Table 1. Station number of Nanjing line S1

Table 2. The time consumed between stations in Nanjing S1 line

The Nanjing Metro’s current record of passenger information is shown in Table 3.

Table 3. Nanjing metro passenger information record form

Therefore, according to the information provided in the table above, the flow of people between any two stations in Nanjing S1 line can be calculated. At the same time, the flow of people from Nanjing S1 line to other lines and from other lines to S1 line should also be calculated. After calculation and collation, the following figure of Nanjing Line S1 passenger flow in the optimization period of change chart (1 min) (Fig. 1).

Fig. 1.

Variation of passenger flow in Nanjing S1 line over time

Fig. 2.

Trains running from 6 a.m. to 11 a.m. on Nanjing line S1

As can be seen from the above chart, although passenger flow fluctuates greatly over time, the overall trend is always increasing and gradually stabilized

Table 4. The optimal departure time for all trains

Table 5. The optimal departure time for all trains

4.3 Conclusion

Because of the randomness of the genetic algorithm, we have solved it many times and analyzed and compared the results of each calculation, so as to avoid getting unreasonable conclusions because of the premature convergence of the algorithm.

After solving the mathematical model and the genetic algorithm code, the following subway timetable is obtained from one of the optimal solutions. The optimal departure times are 46 times and the average waiting time is 4.98 min (Tables 4 and 5).

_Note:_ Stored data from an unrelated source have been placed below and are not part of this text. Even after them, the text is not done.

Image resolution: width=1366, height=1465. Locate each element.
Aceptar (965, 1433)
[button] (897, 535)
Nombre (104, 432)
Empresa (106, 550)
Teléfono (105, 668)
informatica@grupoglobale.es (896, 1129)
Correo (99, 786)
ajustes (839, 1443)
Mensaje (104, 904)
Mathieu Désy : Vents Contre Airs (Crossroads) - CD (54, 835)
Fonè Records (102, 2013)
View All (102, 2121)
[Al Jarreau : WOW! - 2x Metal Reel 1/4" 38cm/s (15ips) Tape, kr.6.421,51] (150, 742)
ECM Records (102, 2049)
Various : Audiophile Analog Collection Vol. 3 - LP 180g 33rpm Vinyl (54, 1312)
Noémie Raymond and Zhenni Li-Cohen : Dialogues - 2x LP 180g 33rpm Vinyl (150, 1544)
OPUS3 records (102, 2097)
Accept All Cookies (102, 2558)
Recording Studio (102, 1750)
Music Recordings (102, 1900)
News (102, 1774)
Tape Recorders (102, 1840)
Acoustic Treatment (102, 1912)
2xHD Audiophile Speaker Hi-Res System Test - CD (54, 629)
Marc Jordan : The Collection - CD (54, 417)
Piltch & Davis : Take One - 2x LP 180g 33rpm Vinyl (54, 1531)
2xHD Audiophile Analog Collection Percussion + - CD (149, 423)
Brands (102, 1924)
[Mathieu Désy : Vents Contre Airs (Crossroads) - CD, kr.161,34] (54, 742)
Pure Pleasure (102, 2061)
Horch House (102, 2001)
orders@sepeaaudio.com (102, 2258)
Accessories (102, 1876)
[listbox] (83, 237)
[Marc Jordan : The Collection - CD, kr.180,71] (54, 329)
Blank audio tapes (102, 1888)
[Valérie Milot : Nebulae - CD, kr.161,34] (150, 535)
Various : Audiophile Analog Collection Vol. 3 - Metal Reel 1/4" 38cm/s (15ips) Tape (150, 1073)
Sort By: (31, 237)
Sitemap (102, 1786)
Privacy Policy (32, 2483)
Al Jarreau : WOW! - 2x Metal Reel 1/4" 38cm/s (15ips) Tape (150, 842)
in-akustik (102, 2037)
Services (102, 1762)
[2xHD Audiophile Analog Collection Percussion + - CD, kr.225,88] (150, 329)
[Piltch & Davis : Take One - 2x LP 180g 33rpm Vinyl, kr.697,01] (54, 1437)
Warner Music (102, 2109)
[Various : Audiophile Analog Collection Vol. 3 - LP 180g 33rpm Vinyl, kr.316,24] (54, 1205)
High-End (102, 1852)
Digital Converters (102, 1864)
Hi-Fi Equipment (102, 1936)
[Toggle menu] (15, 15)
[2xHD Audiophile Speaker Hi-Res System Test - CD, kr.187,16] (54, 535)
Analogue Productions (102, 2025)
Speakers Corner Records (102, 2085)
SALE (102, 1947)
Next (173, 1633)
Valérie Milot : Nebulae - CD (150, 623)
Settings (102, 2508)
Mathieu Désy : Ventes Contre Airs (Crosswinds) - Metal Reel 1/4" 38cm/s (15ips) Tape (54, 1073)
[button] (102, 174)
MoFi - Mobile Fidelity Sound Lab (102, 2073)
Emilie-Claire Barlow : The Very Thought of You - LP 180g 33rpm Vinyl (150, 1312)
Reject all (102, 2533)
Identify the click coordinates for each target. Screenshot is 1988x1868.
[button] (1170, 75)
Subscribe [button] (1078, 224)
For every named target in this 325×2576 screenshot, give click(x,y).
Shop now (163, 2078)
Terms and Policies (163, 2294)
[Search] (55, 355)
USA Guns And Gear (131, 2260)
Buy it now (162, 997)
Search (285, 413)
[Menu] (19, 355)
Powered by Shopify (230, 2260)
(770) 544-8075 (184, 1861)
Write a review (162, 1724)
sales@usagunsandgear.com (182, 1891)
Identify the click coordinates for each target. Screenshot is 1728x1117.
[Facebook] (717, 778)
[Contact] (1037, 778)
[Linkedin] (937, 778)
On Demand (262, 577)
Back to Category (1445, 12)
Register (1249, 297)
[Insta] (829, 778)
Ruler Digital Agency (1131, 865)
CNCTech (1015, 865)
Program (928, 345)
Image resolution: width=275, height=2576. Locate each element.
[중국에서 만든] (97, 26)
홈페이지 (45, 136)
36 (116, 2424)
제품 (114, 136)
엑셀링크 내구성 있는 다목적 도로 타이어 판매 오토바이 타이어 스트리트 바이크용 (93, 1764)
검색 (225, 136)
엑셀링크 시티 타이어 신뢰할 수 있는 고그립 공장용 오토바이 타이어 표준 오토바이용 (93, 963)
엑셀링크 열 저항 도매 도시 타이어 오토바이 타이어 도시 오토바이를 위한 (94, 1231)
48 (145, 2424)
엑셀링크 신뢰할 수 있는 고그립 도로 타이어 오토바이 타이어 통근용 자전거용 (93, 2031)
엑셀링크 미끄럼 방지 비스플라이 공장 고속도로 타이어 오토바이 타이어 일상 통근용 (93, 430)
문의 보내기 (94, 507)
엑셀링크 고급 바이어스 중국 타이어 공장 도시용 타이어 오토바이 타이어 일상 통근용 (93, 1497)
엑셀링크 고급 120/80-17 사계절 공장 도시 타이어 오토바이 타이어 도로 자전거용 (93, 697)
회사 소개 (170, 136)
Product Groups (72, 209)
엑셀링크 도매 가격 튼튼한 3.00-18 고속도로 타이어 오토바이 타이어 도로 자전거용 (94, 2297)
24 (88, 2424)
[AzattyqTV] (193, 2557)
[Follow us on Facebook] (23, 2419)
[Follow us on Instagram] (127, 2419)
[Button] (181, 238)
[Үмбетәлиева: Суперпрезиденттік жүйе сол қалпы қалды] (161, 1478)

The train diagram of Nanjing Line S1 is drawn from the above plan. As shown in the following diagram, abscissa represents time, ordinate represents station, slant represents subway line, slope greater than 0 represents forward running, slope less than 0 represents reverse running, and slope equal to 0 represents preparation for running at the corresponding station (Fig. 2).

Comparing the two charts with the previous passenger flow chart, it can be seen that the change of departure interval coincides with the change of passenger flow with the time interval. In reality, the train of Nanjing Line S1, which usually needs to wait for 10 min, can reduce the average waiting time to 4.98 min under the conditions of meeting the constraints of transferable train group and low-load passenger rate, greatly reducing the waiting time and providing great convenience.

5 Summary

The optimization results show that the waiting time of passengers will be significantly shortened after using the model. It proves that the model proposed in this paper has a certain role in solving the problem of average waiting time of passengers in urban rail transit.